"Quieting the Global Growl" aka noise pollution -- in the ocean.
"Globally, shipping noise in the ocean has doubled every decade from 1960 to 2010. Piercing sonar, thudding seismic air guns for geological imaging, bangs from pile drivers, buzzing motorboats, and shipping's broadband growl can also disrupt natural soundscapes. Such human sounds are not universally problematic, but they become noise when they're unwanted. And while noise can cause acute injury and even death in marine mammals -- for example, by sending animals fleeing to the surface from great depths too quickly -- it also impacts communication, mating, fighting, migrating, and bonding in subtle and wide-ranging ways.
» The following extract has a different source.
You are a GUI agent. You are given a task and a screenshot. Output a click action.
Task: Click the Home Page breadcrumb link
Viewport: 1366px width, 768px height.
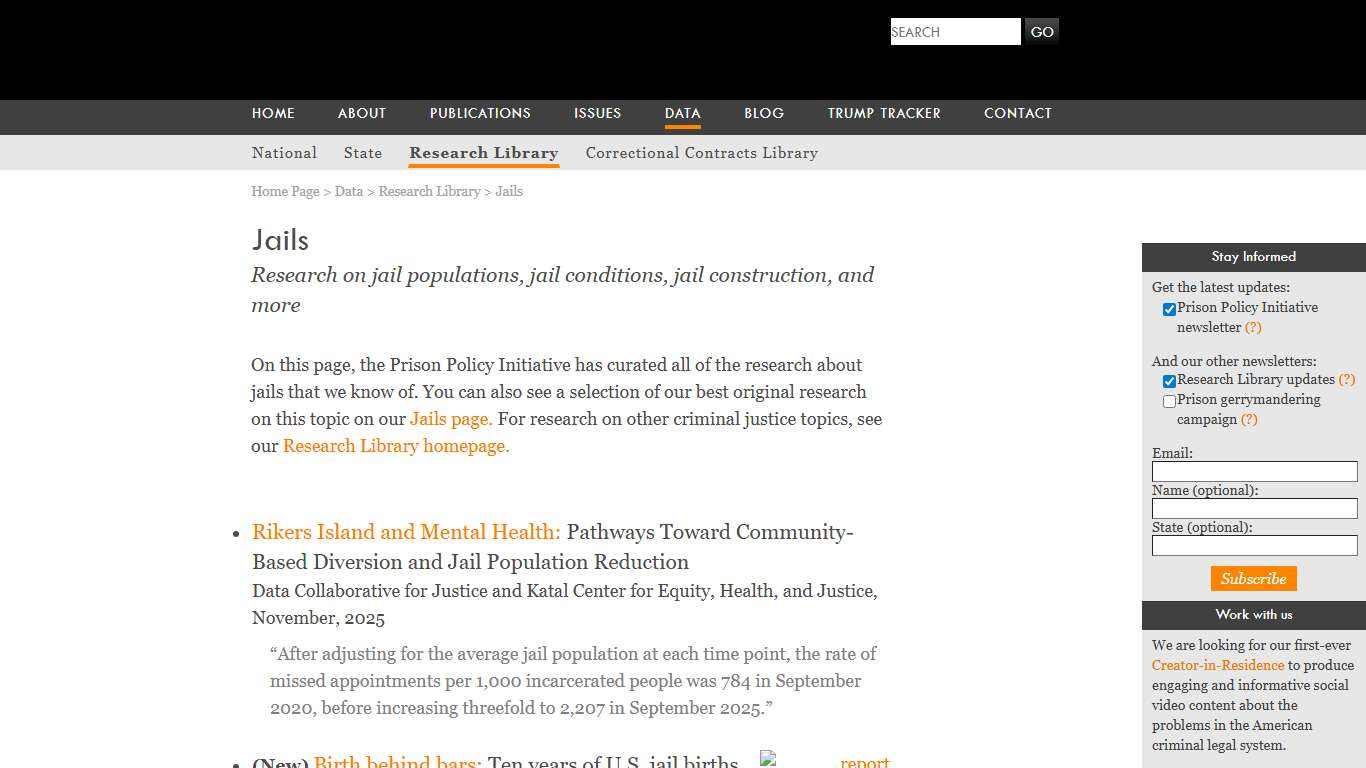click(285, 191)
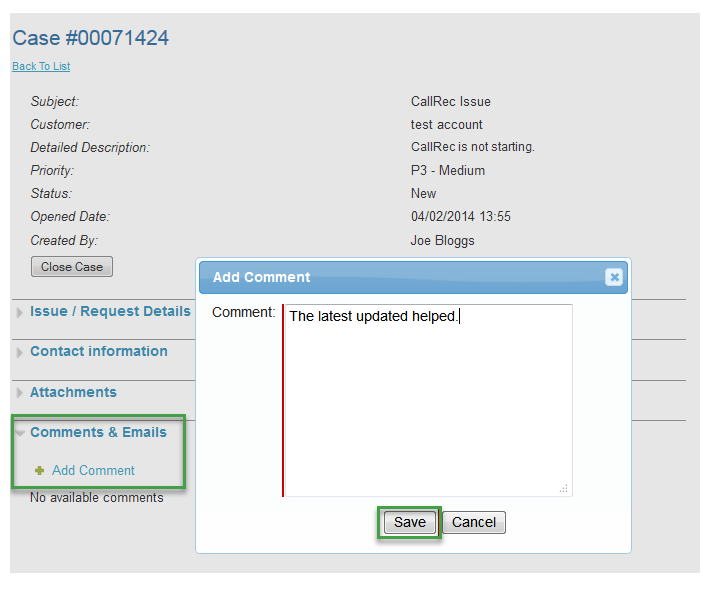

Underwater, acoustic space is valuable, and noise is a trespass."
"In 1980 the world's merchant shipping fleet (meaning all ships, not just containers) numbered just under 700,000. In 2020, it's more than two million. Globally, container ships -- with their colorful, Lego-like boxes -- make up only about 10 percent of commercial ships. The rest are vehicle carriers, cruise ships, oil tankers, or bulk carriers toting ore, coal, grain, or other commodities."
"Invisible below the water, Busan's propeller is several meters across. The largest container-ship props can be nine meters. These propellers shed bubbles that flash-boil seawater and oscillate, the vibration becoming a sound. Bubbles vary in size, so collectively they make many frequencies, most in the low hundreds of hertz. Ship noise, then, is broadband, with most of the energy in lower tones."